In recent years ultracold atomic gases have proven to be a powerful and versatile tool for studying a wide variety of physics.
Our group currently has two experiments, the Sodium atom circuits experiment and the ultracold Strontium experiment. Both experiments are located at the Joint Quantum Institute located on the UMD campus and use ultracold atomic gases to study many-body physics.

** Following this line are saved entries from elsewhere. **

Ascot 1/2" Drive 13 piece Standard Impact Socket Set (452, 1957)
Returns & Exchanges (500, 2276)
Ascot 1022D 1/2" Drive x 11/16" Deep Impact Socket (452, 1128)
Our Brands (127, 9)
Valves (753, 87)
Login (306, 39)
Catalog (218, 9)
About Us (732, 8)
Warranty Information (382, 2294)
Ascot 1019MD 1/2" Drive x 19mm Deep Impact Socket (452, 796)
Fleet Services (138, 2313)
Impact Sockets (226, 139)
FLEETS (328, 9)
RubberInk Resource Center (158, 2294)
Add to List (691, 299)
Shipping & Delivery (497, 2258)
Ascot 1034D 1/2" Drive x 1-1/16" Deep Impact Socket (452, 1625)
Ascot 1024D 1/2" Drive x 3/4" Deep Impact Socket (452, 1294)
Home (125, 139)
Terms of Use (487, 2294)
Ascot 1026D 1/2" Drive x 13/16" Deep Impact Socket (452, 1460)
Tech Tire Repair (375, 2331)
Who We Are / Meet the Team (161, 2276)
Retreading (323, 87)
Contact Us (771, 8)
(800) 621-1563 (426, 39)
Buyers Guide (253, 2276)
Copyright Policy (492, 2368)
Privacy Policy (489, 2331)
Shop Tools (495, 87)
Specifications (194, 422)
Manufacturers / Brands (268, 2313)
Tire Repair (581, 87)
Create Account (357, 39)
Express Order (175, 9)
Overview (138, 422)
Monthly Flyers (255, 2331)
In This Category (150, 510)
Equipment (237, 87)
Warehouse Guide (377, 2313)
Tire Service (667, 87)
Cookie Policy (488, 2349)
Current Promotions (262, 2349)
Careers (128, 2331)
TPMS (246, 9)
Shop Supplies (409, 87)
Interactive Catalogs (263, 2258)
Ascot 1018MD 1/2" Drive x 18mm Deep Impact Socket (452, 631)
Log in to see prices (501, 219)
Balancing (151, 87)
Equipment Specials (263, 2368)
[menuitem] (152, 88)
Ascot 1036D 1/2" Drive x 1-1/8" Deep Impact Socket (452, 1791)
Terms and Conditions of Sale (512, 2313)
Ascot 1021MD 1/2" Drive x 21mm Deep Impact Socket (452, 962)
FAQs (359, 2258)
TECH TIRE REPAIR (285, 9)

The atom circuits experiment is currently focused on studying superfluidity and analogs of both superconducting electronics and cosmological physics, whereas the strontium experiment is focused on engineering and studying novel condensed matter systems.

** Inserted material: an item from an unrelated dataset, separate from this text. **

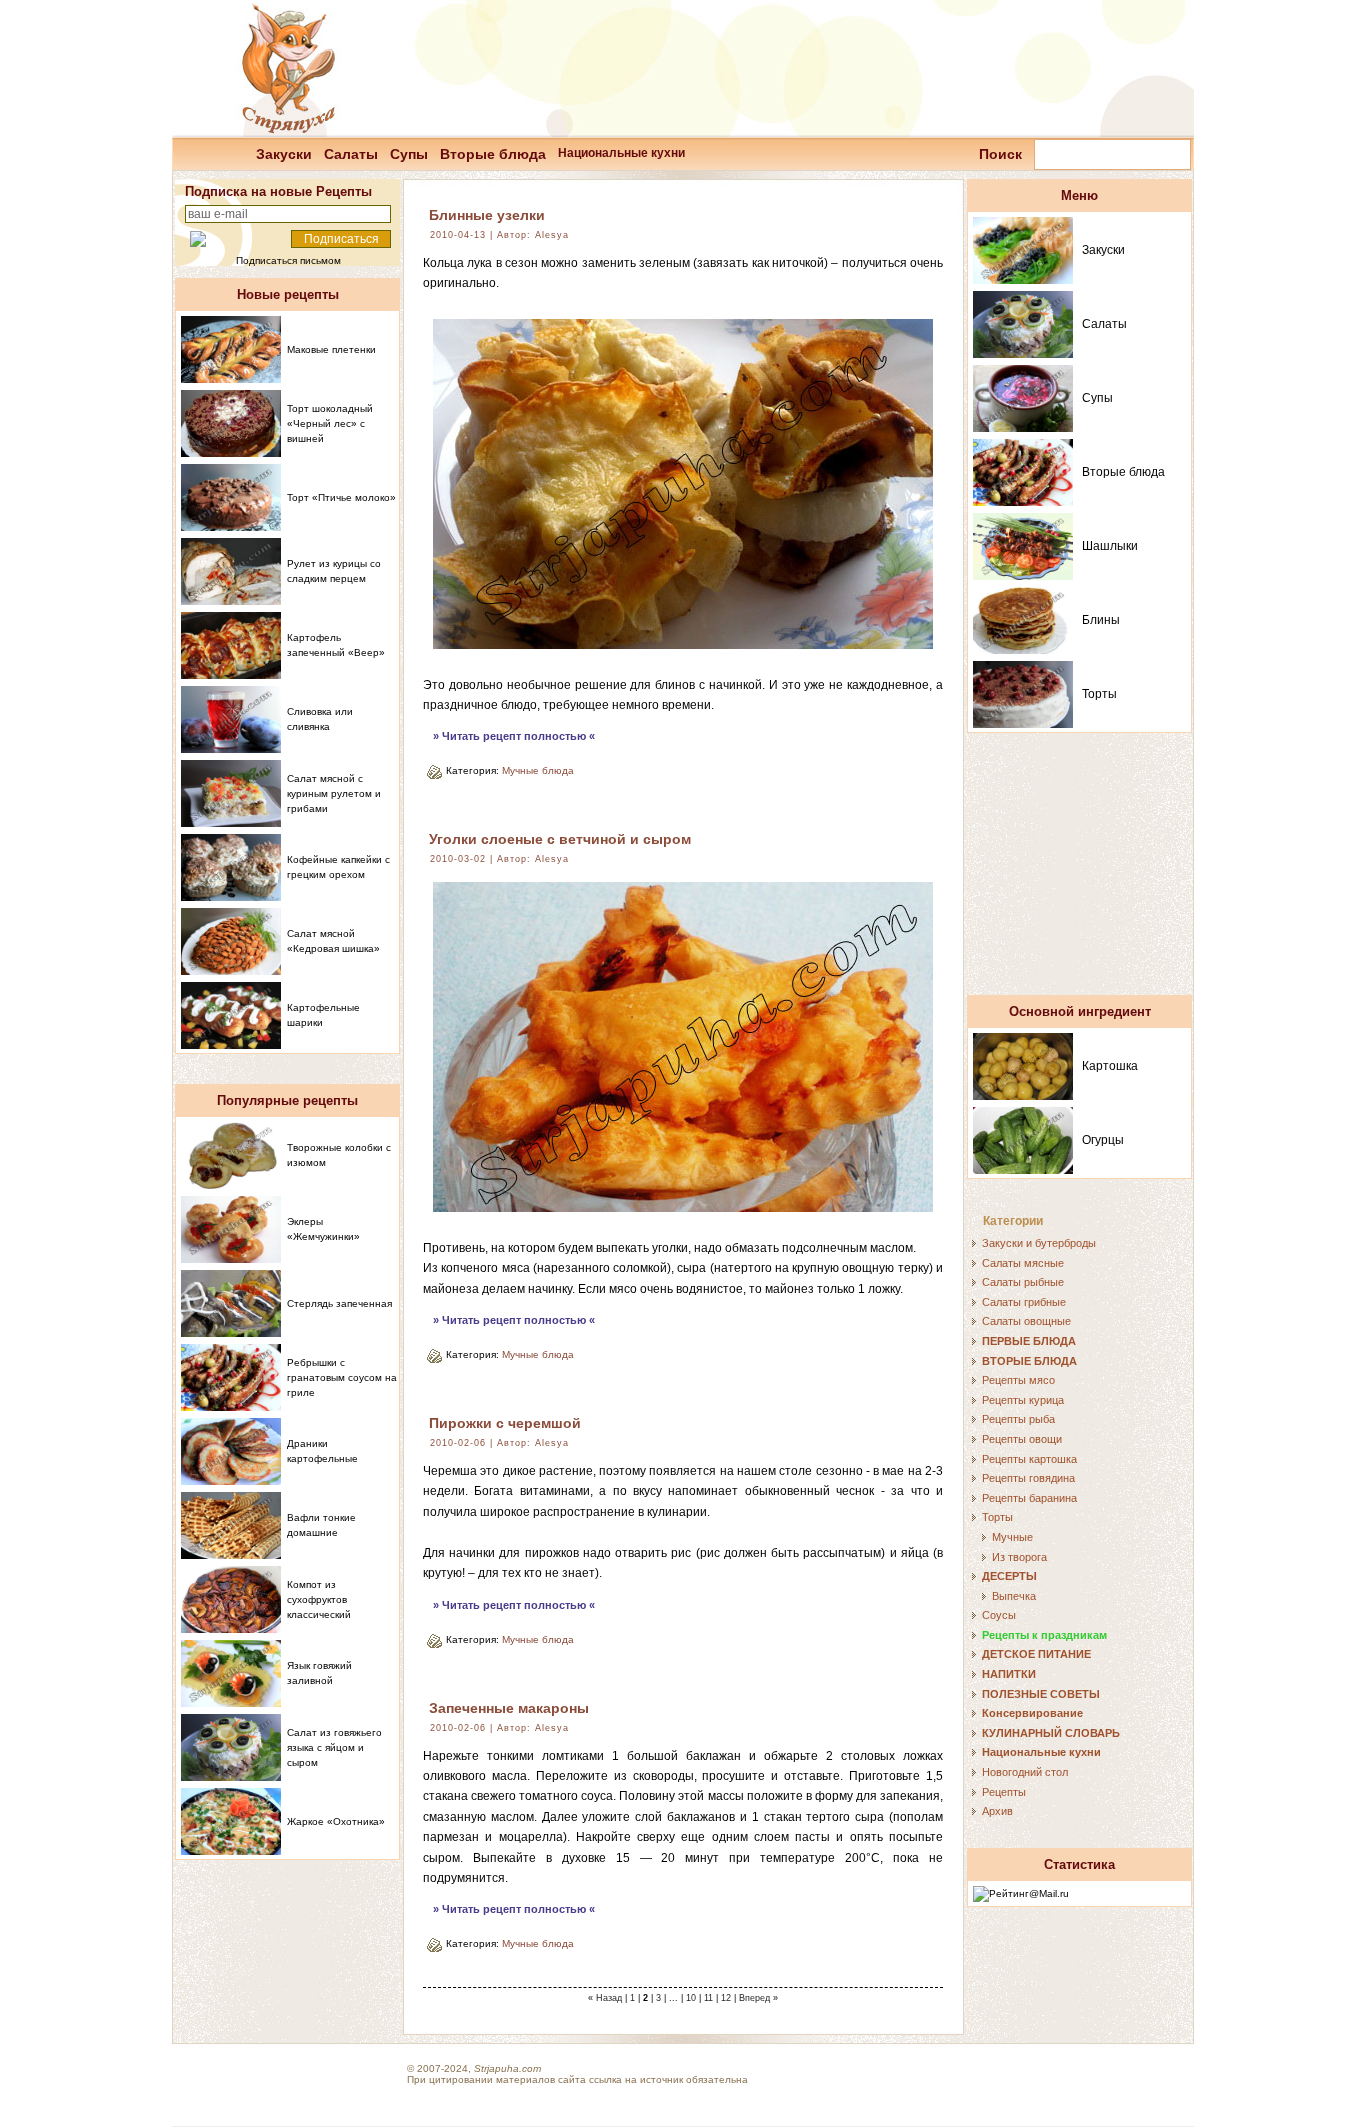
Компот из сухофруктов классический (319, 1599)
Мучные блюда (538, 770)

The First Controllable Atom SQUID
PFC supported scientists at JQI have created the first controllable atomic circuit that functions analogously to a superconducting quantum interference device (SQUID) and allows operators to select a particular quantum state of the system at will.
By manipulating atoms in a superfluid ring thinner than a human hair the investigators were able for the first time to measure rotation-induced discrete quantized changes in the atoms’ state, thereby providing a proof-of-principle design for an “atomtronic” inertial sensor.
Paper Published! Ramanathan et. al Rev. Sci Instrum 83, 083119 (2012)
Anand's paper: Partial-transfer absorption imaging: A versatilve technique for optimal imaging of ultracold gases has been published in Review of Scientific Instruments.
The paper can be found here:
http://rsi.aip.org/resource/1/rsinak/v83/i8/p083119_s1?bypassSSO=1
Postdoc Kevin Wright accepts faculty position!
Kevin Wright who has spent the last three years working on the atom circuits experiment will be joining the faculty at Dartmouth College in Hanover, NH this winter. Congratulations Kevin!
JQI Fellows Honored by National Institute of Standards and Technology and U.S. Department of Commerce
Four Fellows of the Joint Quantum Institute were recognized by the National Institute of Standards and Technology (NIST) and the U.S. Department of Commerce in the 2011 annual awards ceremonies.
A New Record for Persistent Flow
Three years after NIST’s Laser Cooling and Trapping Group made headlines for the first observation of “persistent flow” – frictionless, superfluid motion – of atoms in an ultracold atomic gas, a new set of group members has set a new record.
They succeeded in keeping a population of sodium atoms rotating around in a toroidal (donut-shaped) trap for 40 seconds. That’s four times the duration of the original 2007 results, and an extremely long time for a quantum-mechanical effect of this sort.